→ Records supplied:
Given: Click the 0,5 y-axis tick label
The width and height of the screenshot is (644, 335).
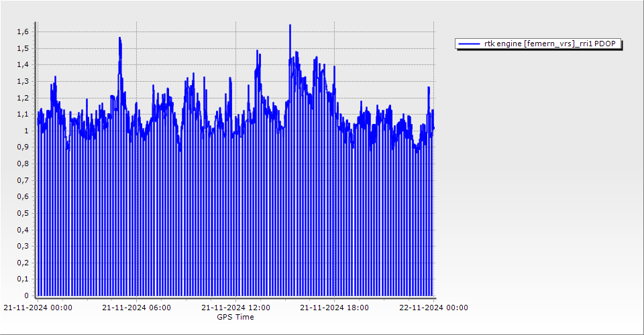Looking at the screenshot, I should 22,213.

...

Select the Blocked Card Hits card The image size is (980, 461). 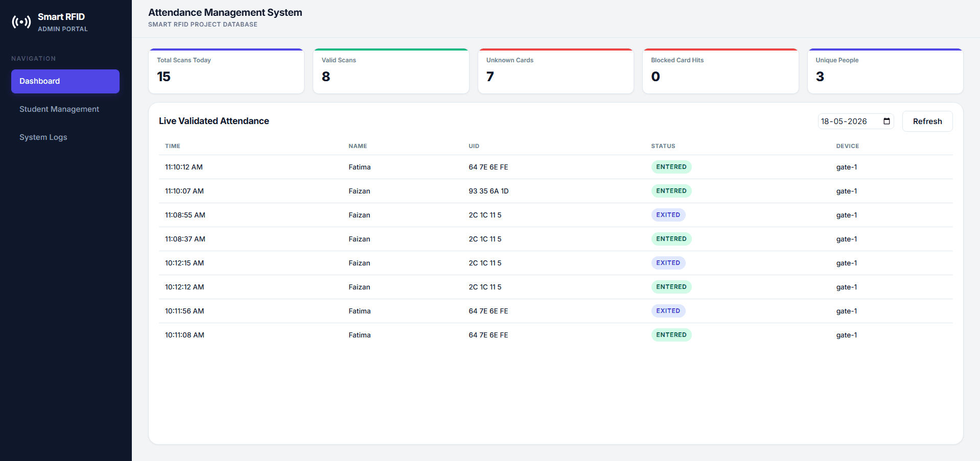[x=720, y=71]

---

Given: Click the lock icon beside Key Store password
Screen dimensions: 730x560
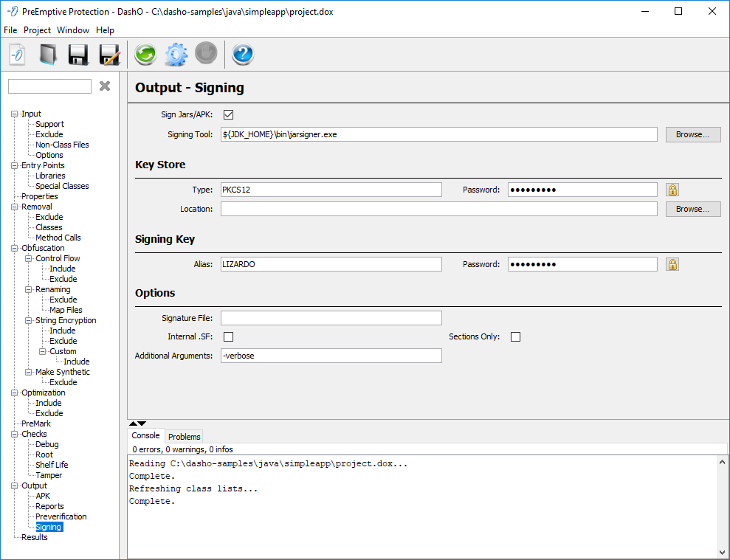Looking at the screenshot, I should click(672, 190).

→ What to do: Write out every line of the entries that holds the word "Given".

→ Written response:
Given: Click the 0,5 y-axis tick label
Given: Click the lock icon beside Key Store password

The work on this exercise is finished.